Nun ja, ich habe die Filialen selbst aufgebaut, ich kenne alle Mitarbeiter. Wir haben viele Mitarbeiter freistellen müssen. Das war hart. Aber rein rational betrachtet war es die notwendige und richtige Entscheidung.

Was glauben Sie, wieso das Geschäftsmodell „veganer Supermarkt“ am Ende doch nicht funktioniert hat?
Die Verfügbarkeit von veganen und vegetarischen Produkten im LEH ist gestiegen. Immer mehr Händler schaffen Platz im Regal für das Fleischlos-Segment. Wegen der Sojamilch kommt keiner mehr zu uns.

Ihre Produkte sind mittlerweile nicht nur in Drogeriemärkten, sondern auch im LEH gelistet. Sind Sie mit der bisherigen Distribution Ihrer Produkte zufrieden?
Wir haben europaweit mehr als 9.000 Distributionspunkte. In Deutschland sind wir quasi flächendeckend gelistet – damit sind wir insgesamt sehr zufrieden.

Ihre Beziehung zur Edeka hat in der vergangenen Zeit allerdings etwas gelitten. Von unbezahlten Rechnungen in Höhe von 2,5 Millionen Euro war die Rede und auch die rund 300 gelisteten Veganz-Produkte sollen sich nicht ganz zu Ihrer Zufriedenheit verkauft haben.
Das Problem waren nicht die Listungen.

Sondern?
Wir haben mit Edeka eine Gesellschaft gegründet und es sind Businesspläne erstellt worden. Dazu gehören auch entsprechende Volumina. Die nicht gekommen sind.

Wie ist das Verhältnis zu den Blau-Gelben denn mittlerweile?
Wir sind sehr zufrieden. Mittlerweile machen wir besonders mit den selbstständigen Kaufleuten sehr gute Geschäfte. Gerade die schaffen immer mehr Platz im Regal für vegetarische und vegane Produkte.

Das führt aber auch dazu, dass der Wettbewerb für Sie immer größer wird. Die Rügenwalder Mühle ist mit ihrer fleischfreien Range sehr erfolgreich.
Die sehe ich nicht als Wettbewerber an. Rügenwalder hat 99 Prozent vegetarische und aktuell nur zwei vegane Alternativen.

○ ○ ○ ○ ○ ○ ○

**Aufgaben**:
• a. Fasse den Interviewauszug in zwei Sätzen zusammen.
• b. Führe den Interviewauszug nach der Antwort zur Rügenwalder Mühle im gleichen Frage-Antwort-Wechsel fort.
Die Datensätze spielen hierfür keine Rolle.

○ ○ ○ ○ ○ ○ ○

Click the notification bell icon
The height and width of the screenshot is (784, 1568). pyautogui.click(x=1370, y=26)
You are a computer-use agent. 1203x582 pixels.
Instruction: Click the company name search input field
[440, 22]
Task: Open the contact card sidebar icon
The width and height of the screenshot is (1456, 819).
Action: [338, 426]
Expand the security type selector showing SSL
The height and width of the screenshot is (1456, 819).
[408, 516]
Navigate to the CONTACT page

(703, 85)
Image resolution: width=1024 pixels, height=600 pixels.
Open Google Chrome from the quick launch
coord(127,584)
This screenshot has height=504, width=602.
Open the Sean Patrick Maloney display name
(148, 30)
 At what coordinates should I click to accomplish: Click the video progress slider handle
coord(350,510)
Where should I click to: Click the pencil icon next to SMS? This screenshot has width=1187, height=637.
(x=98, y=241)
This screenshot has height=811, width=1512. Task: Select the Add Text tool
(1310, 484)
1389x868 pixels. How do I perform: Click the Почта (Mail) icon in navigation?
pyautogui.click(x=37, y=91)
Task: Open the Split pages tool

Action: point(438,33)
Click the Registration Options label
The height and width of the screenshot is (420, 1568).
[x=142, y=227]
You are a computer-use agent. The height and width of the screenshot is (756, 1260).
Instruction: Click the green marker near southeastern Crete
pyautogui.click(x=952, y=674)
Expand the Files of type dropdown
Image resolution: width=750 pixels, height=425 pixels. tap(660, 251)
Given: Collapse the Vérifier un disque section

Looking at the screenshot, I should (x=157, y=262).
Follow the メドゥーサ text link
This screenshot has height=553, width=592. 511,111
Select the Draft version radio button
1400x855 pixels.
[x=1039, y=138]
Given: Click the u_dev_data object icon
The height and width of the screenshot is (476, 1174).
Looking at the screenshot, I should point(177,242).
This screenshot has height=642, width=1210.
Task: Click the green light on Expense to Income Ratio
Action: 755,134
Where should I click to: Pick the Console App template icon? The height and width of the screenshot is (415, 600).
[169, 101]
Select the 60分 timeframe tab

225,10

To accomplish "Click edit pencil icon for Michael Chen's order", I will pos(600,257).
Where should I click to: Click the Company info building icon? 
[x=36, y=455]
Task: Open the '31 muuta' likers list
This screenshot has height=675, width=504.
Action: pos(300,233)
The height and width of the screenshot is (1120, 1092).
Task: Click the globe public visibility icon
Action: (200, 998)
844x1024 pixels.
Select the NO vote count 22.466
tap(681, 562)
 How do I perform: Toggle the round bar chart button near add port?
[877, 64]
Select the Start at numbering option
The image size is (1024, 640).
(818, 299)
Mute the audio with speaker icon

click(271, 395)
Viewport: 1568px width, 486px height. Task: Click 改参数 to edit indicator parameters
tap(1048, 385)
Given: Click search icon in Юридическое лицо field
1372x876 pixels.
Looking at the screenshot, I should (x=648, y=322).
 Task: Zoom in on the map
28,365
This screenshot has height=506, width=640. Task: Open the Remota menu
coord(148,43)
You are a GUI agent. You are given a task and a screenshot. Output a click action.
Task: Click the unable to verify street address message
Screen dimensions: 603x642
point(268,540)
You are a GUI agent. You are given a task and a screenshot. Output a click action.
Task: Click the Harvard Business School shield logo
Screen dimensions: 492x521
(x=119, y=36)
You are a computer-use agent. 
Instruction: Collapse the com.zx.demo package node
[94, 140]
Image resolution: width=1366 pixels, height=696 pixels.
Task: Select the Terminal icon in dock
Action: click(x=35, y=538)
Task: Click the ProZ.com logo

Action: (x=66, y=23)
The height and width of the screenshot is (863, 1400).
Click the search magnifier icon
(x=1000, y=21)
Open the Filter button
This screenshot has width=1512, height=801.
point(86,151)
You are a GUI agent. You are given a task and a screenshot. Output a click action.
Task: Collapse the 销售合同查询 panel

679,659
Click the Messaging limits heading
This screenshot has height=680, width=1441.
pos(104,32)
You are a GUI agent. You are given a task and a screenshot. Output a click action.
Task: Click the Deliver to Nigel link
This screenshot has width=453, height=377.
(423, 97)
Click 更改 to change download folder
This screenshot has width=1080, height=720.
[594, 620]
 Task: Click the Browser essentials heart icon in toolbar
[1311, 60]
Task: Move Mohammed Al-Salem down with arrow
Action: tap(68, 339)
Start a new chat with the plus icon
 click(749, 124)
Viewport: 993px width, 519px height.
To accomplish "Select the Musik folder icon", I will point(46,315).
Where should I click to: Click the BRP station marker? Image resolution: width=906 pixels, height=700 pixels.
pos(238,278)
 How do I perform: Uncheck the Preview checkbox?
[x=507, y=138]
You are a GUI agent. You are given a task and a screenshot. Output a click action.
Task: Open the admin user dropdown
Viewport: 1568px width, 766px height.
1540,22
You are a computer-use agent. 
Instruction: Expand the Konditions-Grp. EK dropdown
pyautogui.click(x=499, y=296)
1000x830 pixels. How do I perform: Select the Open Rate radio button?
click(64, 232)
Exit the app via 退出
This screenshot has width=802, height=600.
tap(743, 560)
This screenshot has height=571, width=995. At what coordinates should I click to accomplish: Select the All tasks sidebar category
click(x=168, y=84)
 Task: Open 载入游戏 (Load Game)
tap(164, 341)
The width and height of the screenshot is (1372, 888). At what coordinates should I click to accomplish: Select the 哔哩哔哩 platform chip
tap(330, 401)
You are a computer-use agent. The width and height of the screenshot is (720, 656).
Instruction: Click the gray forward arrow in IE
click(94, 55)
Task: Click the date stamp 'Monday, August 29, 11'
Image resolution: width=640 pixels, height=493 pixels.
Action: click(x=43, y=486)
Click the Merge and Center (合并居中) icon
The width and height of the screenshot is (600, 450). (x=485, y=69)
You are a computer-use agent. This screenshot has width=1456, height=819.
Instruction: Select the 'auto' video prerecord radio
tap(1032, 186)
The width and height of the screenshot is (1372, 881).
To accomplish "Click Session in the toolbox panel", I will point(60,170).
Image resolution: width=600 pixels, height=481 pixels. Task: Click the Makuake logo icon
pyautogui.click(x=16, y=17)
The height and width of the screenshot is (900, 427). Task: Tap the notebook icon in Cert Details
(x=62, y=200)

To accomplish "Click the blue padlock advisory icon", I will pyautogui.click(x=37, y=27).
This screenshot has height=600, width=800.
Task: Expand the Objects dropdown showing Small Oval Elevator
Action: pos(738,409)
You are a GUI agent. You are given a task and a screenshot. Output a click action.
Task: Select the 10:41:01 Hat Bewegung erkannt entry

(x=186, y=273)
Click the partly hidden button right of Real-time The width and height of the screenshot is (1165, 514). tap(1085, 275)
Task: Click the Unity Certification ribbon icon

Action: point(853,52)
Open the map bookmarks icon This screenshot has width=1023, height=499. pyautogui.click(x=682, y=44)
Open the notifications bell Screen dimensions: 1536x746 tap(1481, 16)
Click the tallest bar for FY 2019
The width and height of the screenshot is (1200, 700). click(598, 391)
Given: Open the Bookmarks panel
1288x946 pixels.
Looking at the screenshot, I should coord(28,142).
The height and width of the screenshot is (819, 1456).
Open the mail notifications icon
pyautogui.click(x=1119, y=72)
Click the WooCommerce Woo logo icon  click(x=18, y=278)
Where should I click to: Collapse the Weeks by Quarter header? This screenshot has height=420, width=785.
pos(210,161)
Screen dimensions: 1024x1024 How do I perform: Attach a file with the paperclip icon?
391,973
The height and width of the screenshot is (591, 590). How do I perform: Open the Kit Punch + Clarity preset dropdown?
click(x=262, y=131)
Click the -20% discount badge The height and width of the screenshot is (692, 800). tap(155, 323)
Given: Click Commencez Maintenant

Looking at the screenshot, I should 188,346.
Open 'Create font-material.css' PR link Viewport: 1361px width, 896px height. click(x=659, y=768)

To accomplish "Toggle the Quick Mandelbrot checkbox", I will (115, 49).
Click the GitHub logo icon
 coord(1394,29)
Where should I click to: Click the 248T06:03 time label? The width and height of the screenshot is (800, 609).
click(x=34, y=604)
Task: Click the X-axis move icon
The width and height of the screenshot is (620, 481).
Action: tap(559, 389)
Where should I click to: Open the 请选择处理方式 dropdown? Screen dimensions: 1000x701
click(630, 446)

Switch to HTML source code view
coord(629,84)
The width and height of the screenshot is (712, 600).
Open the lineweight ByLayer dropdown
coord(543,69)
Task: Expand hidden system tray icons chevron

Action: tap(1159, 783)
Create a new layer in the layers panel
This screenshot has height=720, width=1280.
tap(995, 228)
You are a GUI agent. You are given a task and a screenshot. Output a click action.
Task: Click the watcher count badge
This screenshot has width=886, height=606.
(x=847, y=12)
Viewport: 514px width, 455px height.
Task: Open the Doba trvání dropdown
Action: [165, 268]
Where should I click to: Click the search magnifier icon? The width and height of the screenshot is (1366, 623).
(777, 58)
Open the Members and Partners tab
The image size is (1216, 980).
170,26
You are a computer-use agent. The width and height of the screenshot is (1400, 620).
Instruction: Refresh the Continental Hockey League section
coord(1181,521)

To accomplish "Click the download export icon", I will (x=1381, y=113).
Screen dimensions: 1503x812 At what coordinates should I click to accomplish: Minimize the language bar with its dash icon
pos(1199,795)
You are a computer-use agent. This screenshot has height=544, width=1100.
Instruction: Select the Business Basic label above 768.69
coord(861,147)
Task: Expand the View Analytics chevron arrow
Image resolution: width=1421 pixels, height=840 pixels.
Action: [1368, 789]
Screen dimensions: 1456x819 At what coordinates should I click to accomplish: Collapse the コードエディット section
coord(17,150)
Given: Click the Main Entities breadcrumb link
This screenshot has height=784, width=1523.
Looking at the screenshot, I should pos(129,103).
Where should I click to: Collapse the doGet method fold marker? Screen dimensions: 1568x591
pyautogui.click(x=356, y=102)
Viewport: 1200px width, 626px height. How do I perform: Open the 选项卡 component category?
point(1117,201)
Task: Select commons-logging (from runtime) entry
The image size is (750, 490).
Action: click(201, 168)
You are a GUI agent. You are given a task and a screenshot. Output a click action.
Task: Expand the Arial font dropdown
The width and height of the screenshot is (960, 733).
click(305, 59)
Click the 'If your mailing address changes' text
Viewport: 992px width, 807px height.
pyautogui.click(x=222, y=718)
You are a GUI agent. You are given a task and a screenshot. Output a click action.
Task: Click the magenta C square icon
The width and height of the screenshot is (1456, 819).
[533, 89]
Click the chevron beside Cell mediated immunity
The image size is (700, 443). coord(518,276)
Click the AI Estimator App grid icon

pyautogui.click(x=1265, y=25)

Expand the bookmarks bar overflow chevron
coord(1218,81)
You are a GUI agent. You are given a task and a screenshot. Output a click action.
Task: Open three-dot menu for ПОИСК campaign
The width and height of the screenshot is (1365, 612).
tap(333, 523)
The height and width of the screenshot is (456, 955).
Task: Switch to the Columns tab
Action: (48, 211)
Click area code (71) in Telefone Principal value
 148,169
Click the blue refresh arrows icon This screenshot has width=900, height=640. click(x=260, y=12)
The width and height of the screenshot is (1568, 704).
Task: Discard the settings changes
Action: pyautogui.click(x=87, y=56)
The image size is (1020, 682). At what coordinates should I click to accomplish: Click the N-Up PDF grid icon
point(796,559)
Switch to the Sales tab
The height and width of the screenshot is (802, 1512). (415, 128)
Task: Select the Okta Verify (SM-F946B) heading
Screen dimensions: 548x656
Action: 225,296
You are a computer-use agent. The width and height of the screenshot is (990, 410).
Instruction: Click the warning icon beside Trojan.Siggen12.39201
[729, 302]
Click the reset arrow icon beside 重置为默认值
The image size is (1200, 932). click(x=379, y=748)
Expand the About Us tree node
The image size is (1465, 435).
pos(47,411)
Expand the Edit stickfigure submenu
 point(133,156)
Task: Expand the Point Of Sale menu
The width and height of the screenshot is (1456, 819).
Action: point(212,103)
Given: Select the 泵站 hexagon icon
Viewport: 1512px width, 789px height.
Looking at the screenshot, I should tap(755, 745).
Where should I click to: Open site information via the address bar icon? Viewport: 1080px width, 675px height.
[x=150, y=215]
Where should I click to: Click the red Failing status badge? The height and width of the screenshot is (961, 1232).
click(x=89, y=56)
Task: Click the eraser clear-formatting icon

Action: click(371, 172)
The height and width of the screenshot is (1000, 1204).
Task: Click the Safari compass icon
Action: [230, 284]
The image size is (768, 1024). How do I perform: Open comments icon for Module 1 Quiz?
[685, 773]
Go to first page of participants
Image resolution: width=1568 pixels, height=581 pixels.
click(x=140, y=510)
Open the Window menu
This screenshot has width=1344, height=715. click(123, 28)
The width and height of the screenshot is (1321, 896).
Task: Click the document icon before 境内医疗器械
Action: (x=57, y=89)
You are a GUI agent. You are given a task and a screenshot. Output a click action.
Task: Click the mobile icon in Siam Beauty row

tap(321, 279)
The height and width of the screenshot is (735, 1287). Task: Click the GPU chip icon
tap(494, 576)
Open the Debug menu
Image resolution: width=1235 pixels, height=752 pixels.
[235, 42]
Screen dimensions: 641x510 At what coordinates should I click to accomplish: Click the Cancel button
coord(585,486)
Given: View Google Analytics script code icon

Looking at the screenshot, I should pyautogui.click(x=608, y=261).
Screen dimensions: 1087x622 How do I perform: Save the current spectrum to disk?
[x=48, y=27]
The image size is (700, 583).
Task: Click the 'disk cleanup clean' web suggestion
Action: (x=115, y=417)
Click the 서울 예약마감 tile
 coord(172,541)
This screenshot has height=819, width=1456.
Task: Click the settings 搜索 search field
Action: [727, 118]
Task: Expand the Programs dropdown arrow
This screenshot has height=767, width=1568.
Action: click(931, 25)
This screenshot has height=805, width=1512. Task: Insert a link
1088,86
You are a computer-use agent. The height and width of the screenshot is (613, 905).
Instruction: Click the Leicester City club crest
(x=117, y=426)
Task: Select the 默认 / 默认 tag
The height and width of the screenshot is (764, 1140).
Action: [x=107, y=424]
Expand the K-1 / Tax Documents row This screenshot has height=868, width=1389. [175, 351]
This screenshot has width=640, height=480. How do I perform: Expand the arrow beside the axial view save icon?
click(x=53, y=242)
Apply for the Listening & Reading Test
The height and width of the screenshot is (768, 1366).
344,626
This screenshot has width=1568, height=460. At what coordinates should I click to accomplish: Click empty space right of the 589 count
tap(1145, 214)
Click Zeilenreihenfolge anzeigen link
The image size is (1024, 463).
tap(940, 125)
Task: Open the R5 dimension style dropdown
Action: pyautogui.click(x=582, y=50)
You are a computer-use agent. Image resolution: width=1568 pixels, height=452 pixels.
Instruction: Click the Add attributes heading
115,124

○ ○ ○ ○ ○ ○ ○

**Antworten**:
• a. Im Interviewauszug wird als Grund für das Scheitern des Geschäftsmodells „veganer Supermarkt“ genannt, dass der LEH immer mehr vegane und vegetarische Produkte anbietet, und es wird eingeräumt, dass viele Mitarbeiter freigestellt werden mussten. Die Produkte sind europaweit an mehr als 9.000 Distributionspunkten gelistet, und nachdem mit Edeka die in den Businessplänen vorgesehenen Volumina ausgeblieben waren, laufen die Geschäfte inzwischen besonders mit den selbstständigen Kaufleuten sehr gut.

• b.
Wen sehen Sie als Wettbewerber an?
Was die Rügenwalder Mühle hat, sind eine extreme Marketingmaschinerie und Regalplätze. Wie gesagt, die sehen wir nicht als Wettbewerber an. Bei dm wiederum ist es deren Biomarke. Da stehen wir nebeneinander, teilweise mit den gleichen Produkten. Unser größter Wettbewerber sind aber die Handelsmarken.

Mit welcher Strategie wollen Sie sich in Zukunft gegen die Eigenmarken behaupten?
Wir setzen auf Nachhaltigkeit und produzieren weitgehendst ohne Zucker, Palmöl, ohne chemische Zusatzstoff e. Und mittlerweile wissen die Einkäufer bei den Handelsunternehmen, was funktioniert. Unsere Marke ist präsent. Außerdem sind wir sehr glaubwürdig.

Das war aber nicht immer so. Die Veganszene war zu Beginn sehr kritisch, hat Ihnen auch schon die Schaufenster eingeworfen. Hängt Ihnen das Image des kapitalistischen Daimler-Managers nicht mehr nach?
Damit haben wir keine Probleme mehr. Was aber stimmt: Wir haben sehr viele Widerstände gehabt, weil wir den Veganismus aus dem Nukleus seiner Protestbewegung rausgeholt und ihn für die breite Masse verfügbar gemacht haben. Mittlerweile hat sich das aber gelegt. Es ist alles sehr viel ruhiger geworden.

Trifft das auch auf Sie zu?
Ja. Veganz ist mittlerweile ein Team von vielen Denkenden, Mitarbeitenden, Mitunternehmern. Operativ bin ich so gut wie gar nicht tätig. Ich bin immer noch der Geldonkel. Denn in den letzten Jahren haben wir sehr viel Geld verbrannt.

Wie viel haben Sie verbrannt?
Millionen. Wir waren noch nie rentabel, weil wir wahnsinnig gewachsen sind. Unser Ziel ist aber jetzt, diese Schwelle der Profitabilität zu überschreiten, weil man langfristig am Markt sonst nicht bestehen kann.

Und so langsam sind Sie und das Unternehmen ja auch den Start-up-Schuhen entwachsen ...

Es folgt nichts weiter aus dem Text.